* Work required *
Retype each line of the listing below word for word, omitting the pictures.

Target pointing data
start
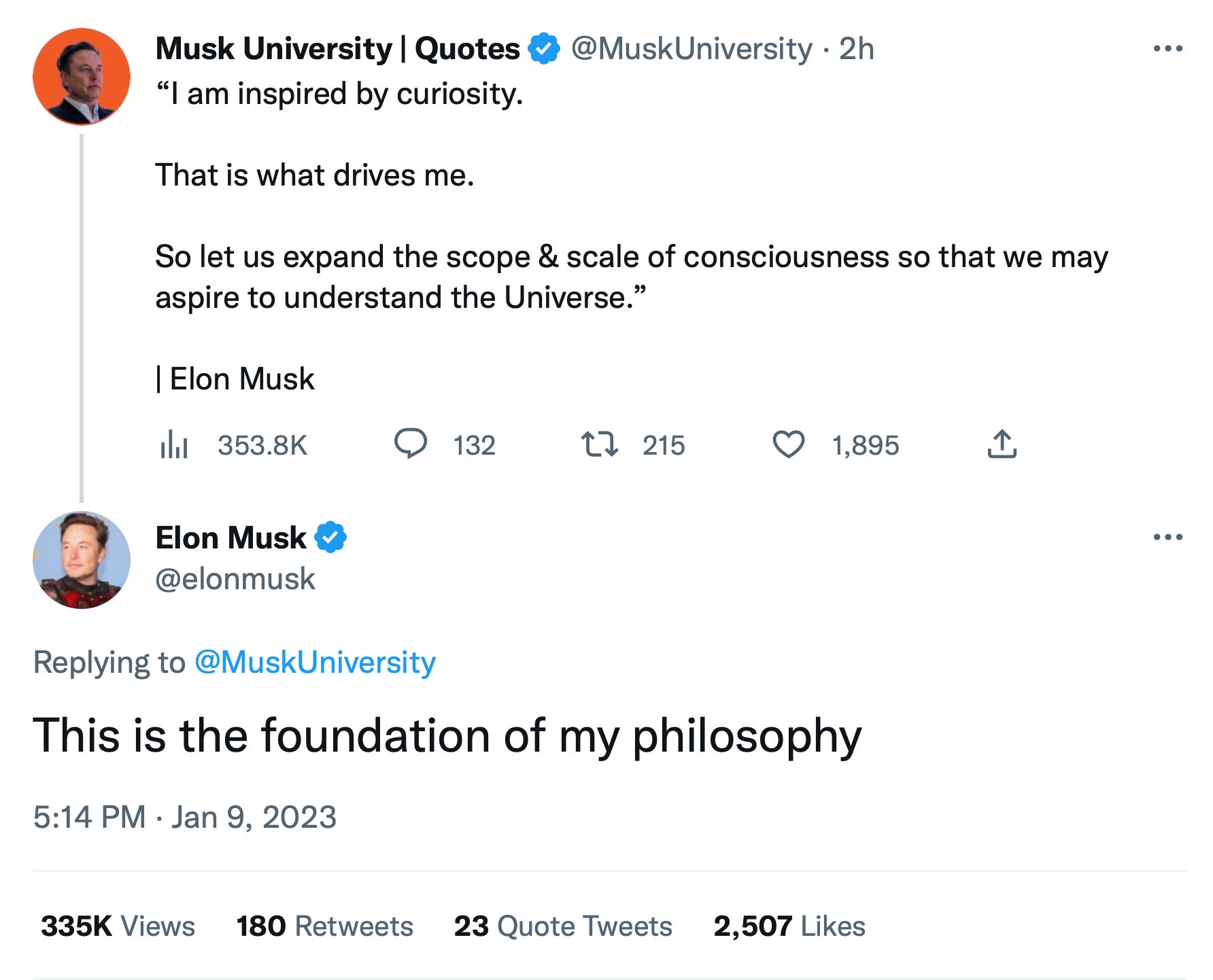Click the Musk University | Quotes display name
This screenshot has height=980, width=1213.
point(337,49)
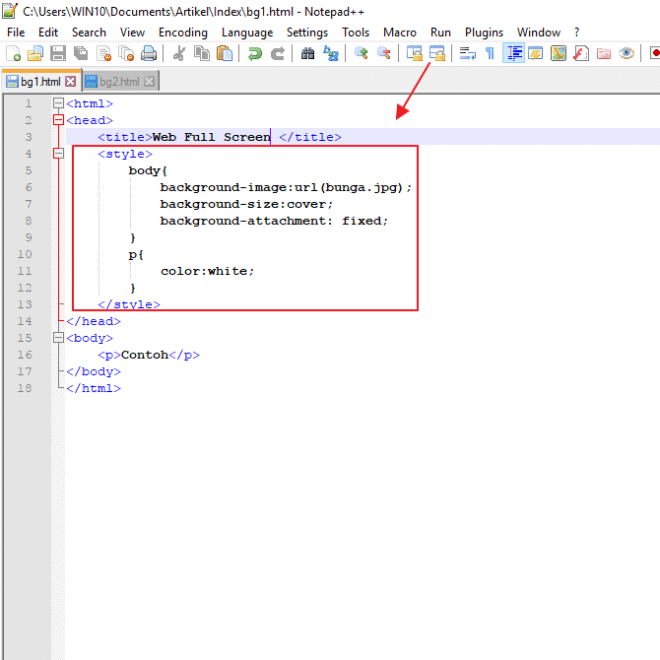The width and height of the screenshot is (660, 660).
Task: Open the Plugins menu
Action: coord(484,32)
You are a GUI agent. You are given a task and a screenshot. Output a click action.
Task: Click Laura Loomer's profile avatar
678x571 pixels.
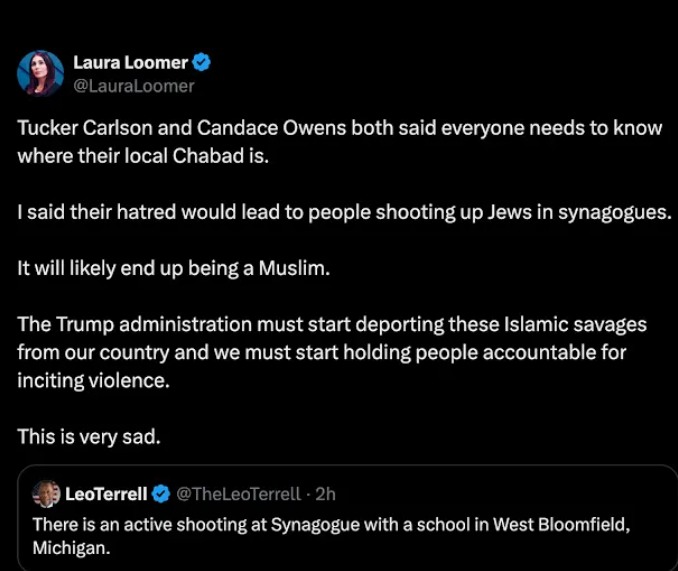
end
* Solution for this task *
Click the Musk University | Quotes display name
This screenshot has height=980, width=1213.
point(337,49)
The width and height of the screenshot is (660, 660).
Task: Open the Plugins menu
Action: coord(484,32)
You are a GUI agent. You are given a task and a screenshot. Output a click action.
Task: Click Laura Loomer's profile avatar
678x571 pixels.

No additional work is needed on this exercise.